Gekozen fragment.
Op pag. 8 is het begin van een twaalfregelig versje: ‘Bij het Graf eener Moeder’, aldus:
De hoop door bange vrees bestreden,
Werd uitgedoofd in diepe smart.
Dit zonderlinge riddertournooi van den geest, waarin ‘de hoop’ eerst door ‘bange vrees’ bestreden en daarna in ‘diepe smart’ uitgedoofd wordt, zou volmaakt onbegrijpelijk zijn indien men het niet als dichterlijke taal, als gemeenplaats lezen moest. Men moet er zich door een redeneering tusschen de regels bij duidelijk maken dat het ‘bestrijden’ zoo handtastelijk niet gemeend is en dat er met dien laatsten regel eigenlijk niets wordt ‘uitgedoofd’ dan het laatste vlammetje van sympathie voor zulke verzensoort, dat de lezer nog heeft overgehouden.
Een paar bladzijden verder begint een gedichtje, ‘een jeugdig echtpaar aan den bruiloftsdisch toegezongen’ met de verzen:
De huwelijkstempel werd betreden,
De heilige echtknoop is gelegd;
Des hemels zegen afgebeden,
Waarop elk onzer Amen zegt.
| |
| |
Ook hier zou zelfs het jeugdig echtpaar in questie niet recht weten of het den heer Beets al dan niet op het woord gelooven moest, indien het niet wist dat men het met hollandsche verzen zoo nauw niet nemen mag. Buiten de ‘poëzie’ om hadden zij elkaar gezegd dat ze nu getrouwd waren, maar van een ‘huwelijkstempel’ en een ‘heilige echtknoop’ was daarbij geen sprake geweest.
De heer Beets zal mij misschien verwijten dat ik niet beseffen kan wat hier de toon bedoelt van het woord ‘huwelijkstempel’ of de zangerigheid van die ‘heilige echtknoop’. Toon en zangerigheid zijn de twee woorden, waarmee de heer Beets zijn poëzie tegen haar aanvallers verdedigd heeft. En in een geval als het zijne heeft de nederlandsche taal er geen betere. Over den toon of de zangerigheid van een gedicht kan men niet redeneeren - wie smaak heeft voelt of ze aanwezig zijn, maar direct kan hij het niemand zónder smaak duidelijk maken. De heer Beets zegt daarom niet: ‘ik schrijf zoo zuiver nederlandsch’ of ‘mijn beelden zijn zoo waar’ of ‘ik munt uit in het schilderen van landschappen’, neen, hij verklaart voorzichtig: ‘mijn gedichten zijn merkwaardig door toon: er is zangerigheid in wat ik schrijf.’
Direct kan niemand de onwaarheid daarvan aantoonen. Maar wèl indirect. Zooals ik hierboven gedaan heb;
| |
| |
door aantetoonen dat de heer Beets in zijn verzen slecht hollandsch schrijft, dat hij niet schrijft wat hij gevoelt, dat de toon in zijn verzen dus ook niet de toon van zijn gevoel, de zangerigheid in zijn dicht niet die zijner indrukken is.

Opdracht 1. Kun je het fragment over de verzen van de heer Beets in twee zinnen samenvatten?
Opdracht 2. Kun je het fragment over de verzen van de heer Beets voortzetten, te beginnen na de laatste zin ervan?

Datasetrijen
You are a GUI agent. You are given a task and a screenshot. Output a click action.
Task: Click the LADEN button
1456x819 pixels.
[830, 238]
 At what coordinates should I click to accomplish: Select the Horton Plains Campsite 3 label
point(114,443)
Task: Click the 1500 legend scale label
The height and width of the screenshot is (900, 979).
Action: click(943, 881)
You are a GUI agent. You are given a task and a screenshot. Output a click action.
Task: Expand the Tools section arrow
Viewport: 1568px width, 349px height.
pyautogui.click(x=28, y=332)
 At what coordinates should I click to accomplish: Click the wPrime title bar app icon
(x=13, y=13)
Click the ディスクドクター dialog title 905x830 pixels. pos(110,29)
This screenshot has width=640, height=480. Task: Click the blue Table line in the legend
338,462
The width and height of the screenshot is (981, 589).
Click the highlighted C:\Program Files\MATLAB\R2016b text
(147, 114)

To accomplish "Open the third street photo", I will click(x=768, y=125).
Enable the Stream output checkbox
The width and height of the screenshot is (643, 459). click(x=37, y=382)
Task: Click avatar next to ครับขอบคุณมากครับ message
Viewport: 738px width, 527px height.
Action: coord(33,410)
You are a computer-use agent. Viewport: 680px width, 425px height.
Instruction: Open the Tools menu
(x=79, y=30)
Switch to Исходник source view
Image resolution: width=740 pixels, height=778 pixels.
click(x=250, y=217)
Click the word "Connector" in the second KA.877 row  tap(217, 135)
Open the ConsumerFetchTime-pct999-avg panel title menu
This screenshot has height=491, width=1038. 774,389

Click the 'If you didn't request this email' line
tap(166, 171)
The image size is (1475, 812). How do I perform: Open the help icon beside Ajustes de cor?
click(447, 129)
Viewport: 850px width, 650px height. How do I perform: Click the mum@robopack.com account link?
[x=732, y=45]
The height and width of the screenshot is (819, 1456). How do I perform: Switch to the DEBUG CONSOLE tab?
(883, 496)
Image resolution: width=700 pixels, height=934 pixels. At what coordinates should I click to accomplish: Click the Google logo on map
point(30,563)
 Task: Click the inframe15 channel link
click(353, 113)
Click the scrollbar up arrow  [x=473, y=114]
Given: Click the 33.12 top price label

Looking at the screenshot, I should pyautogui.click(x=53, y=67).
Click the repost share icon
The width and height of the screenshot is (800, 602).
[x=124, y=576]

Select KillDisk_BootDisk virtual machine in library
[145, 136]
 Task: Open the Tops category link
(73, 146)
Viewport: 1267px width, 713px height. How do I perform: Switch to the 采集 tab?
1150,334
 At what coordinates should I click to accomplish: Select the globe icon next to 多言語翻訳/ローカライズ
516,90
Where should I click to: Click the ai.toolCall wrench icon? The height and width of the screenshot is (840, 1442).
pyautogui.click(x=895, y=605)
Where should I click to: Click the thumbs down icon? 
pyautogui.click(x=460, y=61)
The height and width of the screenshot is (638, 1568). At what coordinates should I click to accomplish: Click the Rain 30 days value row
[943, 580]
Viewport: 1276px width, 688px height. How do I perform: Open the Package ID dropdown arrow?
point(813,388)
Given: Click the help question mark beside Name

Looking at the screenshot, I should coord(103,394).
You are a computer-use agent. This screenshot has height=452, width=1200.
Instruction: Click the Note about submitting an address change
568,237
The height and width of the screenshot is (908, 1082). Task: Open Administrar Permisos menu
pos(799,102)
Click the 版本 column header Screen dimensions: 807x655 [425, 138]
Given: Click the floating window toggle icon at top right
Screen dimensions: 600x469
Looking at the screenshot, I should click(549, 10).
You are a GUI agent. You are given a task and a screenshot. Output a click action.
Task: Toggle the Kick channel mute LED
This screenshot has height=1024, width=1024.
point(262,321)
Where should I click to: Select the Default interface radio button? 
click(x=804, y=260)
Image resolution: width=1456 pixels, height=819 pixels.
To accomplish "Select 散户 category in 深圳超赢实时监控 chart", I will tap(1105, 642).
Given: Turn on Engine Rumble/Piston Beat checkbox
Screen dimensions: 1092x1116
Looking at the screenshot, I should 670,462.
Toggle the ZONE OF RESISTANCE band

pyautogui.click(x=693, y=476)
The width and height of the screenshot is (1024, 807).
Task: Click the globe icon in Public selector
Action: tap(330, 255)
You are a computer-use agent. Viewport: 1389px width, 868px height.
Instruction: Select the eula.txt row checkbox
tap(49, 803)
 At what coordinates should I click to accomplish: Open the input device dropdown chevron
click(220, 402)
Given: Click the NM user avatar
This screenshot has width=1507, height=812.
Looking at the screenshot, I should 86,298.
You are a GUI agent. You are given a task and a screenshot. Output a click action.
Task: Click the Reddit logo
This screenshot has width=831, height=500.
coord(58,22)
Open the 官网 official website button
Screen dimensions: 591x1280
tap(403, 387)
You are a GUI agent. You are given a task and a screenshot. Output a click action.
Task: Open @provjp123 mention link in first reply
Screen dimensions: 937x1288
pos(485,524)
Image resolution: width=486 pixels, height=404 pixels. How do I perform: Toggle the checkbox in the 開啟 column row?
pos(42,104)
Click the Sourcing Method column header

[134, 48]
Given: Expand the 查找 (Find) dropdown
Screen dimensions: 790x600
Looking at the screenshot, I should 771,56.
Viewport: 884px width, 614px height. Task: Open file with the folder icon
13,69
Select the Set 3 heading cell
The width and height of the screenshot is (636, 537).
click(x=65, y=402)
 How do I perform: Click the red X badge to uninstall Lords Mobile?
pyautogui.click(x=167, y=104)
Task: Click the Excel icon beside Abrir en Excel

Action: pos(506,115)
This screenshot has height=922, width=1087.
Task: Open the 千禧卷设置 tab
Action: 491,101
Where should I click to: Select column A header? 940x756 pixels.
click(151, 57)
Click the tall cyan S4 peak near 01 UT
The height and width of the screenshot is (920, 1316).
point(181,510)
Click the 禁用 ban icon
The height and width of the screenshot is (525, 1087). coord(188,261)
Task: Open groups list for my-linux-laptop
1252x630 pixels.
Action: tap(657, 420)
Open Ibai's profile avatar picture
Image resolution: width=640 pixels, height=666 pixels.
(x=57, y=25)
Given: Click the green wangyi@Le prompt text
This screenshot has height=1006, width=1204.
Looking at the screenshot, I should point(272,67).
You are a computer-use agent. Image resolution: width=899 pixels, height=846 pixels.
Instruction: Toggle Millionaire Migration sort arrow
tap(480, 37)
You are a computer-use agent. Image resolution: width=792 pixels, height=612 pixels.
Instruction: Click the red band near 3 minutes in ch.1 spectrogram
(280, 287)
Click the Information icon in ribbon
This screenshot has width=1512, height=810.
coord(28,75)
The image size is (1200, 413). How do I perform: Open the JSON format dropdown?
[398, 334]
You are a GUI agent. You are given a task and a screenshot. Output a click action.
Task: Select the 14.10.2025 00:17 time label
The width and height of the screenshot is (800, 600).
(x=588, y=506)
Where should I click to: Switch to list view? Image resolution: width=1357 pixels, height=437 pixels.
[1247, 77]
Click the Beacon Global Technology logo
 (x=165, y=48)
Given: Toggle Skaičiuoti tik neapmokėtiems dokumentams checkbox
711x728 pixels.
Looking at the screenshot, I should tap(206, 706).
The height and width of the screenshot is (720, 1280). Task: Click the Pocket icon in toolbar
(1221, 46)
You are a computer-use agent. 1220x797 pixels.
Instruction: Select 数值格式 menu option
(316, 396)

Uitwerking 1. De schrijver citeert regels uit een versje bij het graf van een moeder en uit een bruiloftsgedicht van de heer Beets en stelt dat die alleen te begrijpen zijn als je ze als dichterlijke gemeenplaats leest, niet letterlijk. Beets verdedigt zijn poëzie met de woorden 'toon' en 'zangerigheid', wat niemand direct kan weerleggen, maar de schrijver toont indirect aan dat hij slecht Hollands schrijft en niet schrijft wat hij voelt, zodat de toon van zijn verzen niet die van zijn gevoel is.

Uitwerking 2.
Daarom is dat spelen met ‘toon’ en ‘zang’ een onschuldige liefhebberij van den heer Beets.
Men vindt het ook op pag. 25 in de regels:
Gij hebt de poort ontsloten,
Er zit toon in die herhaling van ‘ontsloten’!
Vervult met blijden moed.
Die ‘blijden moed’ is zeker blijmoedig, maar men wordt bedroefd van de zonderlinge beeldspraak, waarbij het ontsluiten van geheimzinnige poorten, door bloed nog wel, de tochtgenooten zoo vroolijk maakt.
Een volgend gedichtje, een vertaling, getiteld ‘Zelfban’, stemt gelukkig vriendelijker. Er wordt daar in een der coupletten gesproken van
't Lam dat in den gouden troon
Het is duidelijk dat de heer Beets niet bedoelt dat daar een lam in dien troon zat. Dat lam is een poppetje uit de Camera der dichterlijke beeldspraak.
| |
| |
Om het te begrijpen moet men weten om te gaan met de woorden metaphore en synecdoche en meer andere. Toen ik nog school ging beschouwde ik die woorden als een literaire talisman, waarmee al wat krom was recht kon gemaakt worden. Want er was geen woord zoo vreemd of mijn leeraar wist het er verstaanbaar door te maken. Stond er ‘stevens’, waar eigenlijk ‘schepen’ moest staan, dan heette zoo iets ‘een synecdoche’ en men kon met een gerust geweten ‘stevens’ lezen als men er maar bij dacht dat het eigenlijk ‘schepen’ beteekende. Had een dichter het woord ‘zee’ moeten gebruiken, maar er voor de eenvoudigheid ‘pekelveld’ of ‘zwalpend zout’ voor in de plaats gezet, dan noemde men zoo iets ‘metaphore’ en dan kon men zich wel verbeelden dat het woord ‘zee’ er stond. Op die wijze verklaart de heer Beets ook dat Lam. En met een kleine redeneering tusschen de regels zou men ook de 5e strofe van ‘Wees Vroolijk’ kunnen verklaren, waar gesproken wordt van 't licht, waarbij de vrucht van 't leed zich zet.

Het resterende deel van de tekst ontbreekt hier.